Chimney Rock is located in the marine west coast climate zone of western North America. Most weather fronts originate in the Pacific Ocean, and travel northeast toward the Cascade Mountains. As fronts approach, they are forced upward by the peaks of the Cascade Range, causing them to drop their moisture in the form of rain or snowfall onto the Cascades (Orographic lift). As a result, the west side of the Cascades experiences high precipitation, especially during the winter months in the form of snowfall. During winter months, weather is usually cloudy, but, due to high pressure systems over the Pacific Ocean that intensify during summer months, there is often little or no cloud cover during the summer. Because of maritime influence, snow tends to be wet and heavy, resulting in avalanche danger.

==Geology==
The Alpine Lakes Wilderness features some of the most rugged topography in the Cascade Range with craggy peaks and ridges, deep glacial valleys, and granite walls spotted with over 700 mountain lakes. Geological events occurring many years ago created the diverse topography and drastic elevation changes over the Cascade Range leading to the various climate differences. These climate differences lead to vegetation variety defining the ecoregions in this area. The elevation range of this area is between about 1000 ft in the lower elevations to over 9000 ft on Mount Stuart.

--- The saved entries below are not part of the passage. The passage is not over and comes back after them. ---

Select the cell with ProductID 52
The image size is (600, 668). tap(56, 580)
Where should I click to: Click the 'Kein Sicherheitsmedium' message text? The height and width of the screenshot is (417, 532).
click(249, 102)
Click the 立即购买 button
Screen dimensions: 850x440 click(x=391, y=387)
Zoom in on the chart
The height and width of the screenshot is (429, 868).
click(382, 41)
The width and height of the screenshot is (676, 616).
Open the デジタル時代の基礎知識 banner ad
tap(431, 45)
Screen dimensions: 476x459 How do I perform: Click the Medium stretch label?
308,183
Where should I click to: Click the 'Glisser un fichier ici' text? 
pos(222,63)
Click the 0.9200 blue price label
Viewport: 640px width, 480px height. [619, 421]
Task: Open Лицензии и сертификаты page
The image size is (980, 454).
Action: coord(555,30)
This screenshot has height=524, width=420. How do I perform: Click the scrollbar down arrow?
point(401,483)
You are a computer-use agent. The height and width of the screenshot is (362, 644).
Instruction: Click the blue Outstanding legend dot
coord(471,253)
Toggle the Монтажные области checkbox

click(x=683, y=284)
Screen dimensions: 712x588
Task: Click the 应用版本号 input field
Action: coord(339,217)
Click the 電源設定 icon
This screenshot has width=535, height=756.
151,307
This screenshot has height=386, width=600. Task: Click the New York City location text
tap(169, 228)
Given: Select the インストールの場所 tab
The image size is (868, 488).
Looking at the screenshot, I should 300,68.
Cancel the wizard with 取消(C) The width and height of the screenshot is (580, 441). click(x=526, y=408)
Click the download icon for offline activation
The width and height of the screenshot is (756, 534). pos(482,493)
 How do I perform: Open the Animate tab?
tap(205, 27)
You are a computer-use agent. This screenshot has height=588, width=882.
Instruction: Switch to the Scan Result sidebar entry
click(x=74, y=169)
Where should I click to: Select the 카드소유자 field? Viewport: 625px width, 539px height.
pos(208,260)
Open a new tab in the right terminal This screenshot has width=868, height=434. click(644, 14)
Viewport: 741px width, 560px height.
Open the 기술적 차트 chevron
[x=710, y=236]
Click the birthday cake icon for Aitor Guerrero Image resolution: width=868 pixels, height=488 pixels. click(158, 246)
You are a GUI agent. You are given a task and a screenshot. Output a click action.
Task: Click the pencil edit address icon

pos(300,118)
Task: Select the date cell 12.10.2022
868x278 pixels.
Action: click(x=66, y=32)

The history of the formation of the Cascade Mountains dates back millions of years ago to the late Eocene Epoch. With the North American Plate overriding the Pacific Plate, episodes of volcanic igneous activity persisted. In addition, small fragments of the oceanic and continental lithosphere called terranes created the North Cascades about 50 million years ago.

During the Pleistocene period dating back over two million years ago, glaciation advancing and retreating repeatedly scoured the landscape leaving deposits of rock debris. The last glacial retreat in the Alpine Lakes area began about 14,000 years ago and was north of the Canada–US border by 10,000 years ago. The U-shaped cross section of the river valleys is a result of that recent glaciation. Uplift and faulting in combination with glaciation have been the dominant processes which have created the tall peaks and deep valleys of the Alpine Lakes Wilderness area.